(What the task asks): Copy nothing from the entries below except the lines from the one containing "Why Choose Us? (130, 1936)" through the one containing "Strengthening Your Business’s", and copy those exactly.

(Input data):
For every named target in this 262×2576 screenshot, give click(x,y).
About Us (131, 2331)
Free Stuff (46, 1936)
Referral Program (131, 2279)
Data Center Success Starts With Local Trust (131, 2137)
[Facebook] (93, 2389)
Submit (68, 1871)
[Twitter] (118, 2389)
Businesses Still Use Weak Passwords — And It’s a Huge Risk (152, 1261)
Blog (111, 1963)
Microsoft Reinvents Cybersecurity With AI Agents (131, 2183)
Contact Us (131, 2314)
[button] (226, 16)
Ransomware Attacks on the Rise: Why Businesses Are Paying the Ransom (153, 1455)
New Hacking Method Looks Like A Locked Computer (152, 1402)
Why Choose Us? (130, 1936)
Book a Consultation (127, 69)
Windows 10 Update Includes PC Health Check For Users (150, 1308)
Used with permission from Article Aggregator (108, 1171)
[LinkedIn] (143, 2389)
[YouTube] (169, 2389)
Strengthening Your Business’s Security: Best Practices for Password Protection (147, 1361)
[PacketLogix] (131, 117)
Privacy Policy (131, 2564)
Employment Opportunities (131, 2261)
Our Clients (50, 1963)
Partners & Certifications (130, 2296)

==

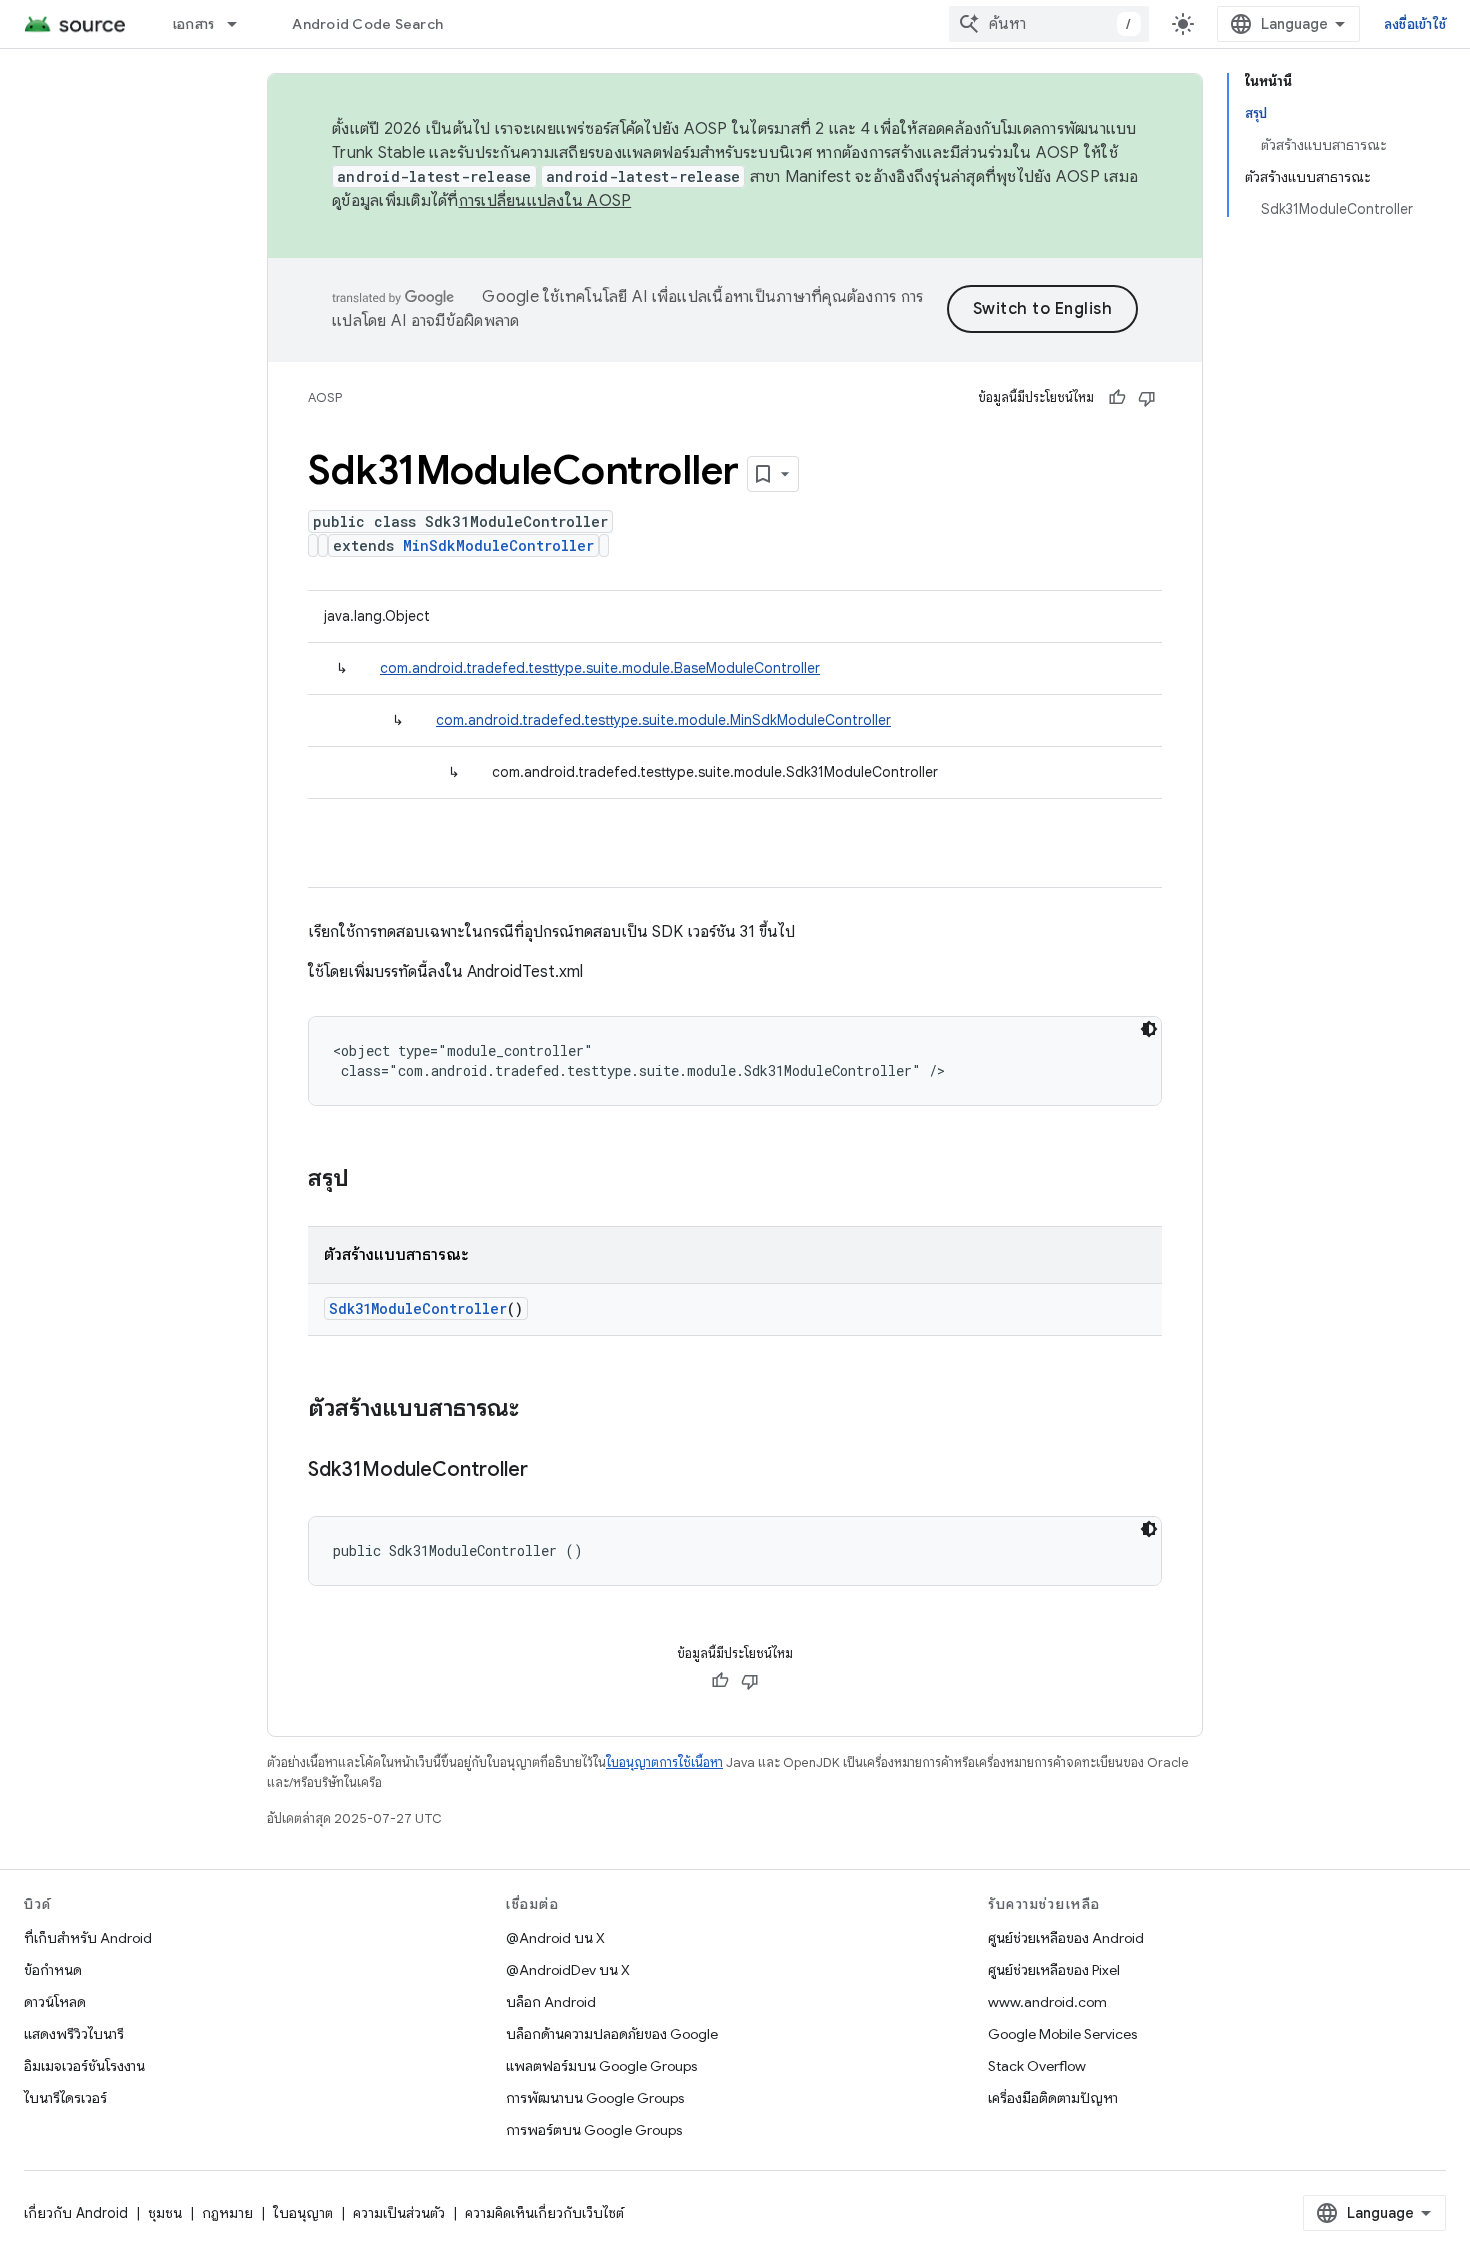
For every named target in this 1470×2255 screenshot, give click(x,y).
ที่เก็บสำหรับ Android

(The answer):
Why Choose Us? (130, 1936)
Book a Consultation (127, 69)
Windows 10 Update Includes PC Health Check For Users (150, 1308)
Used with permission from Article Aggregator (108, 1171)
[LinkedIn] (143, 2389)
[YouTube] (169, 2389)
Strengthening Your Business’s Security: Best Practices for Password Protection (147, 1361)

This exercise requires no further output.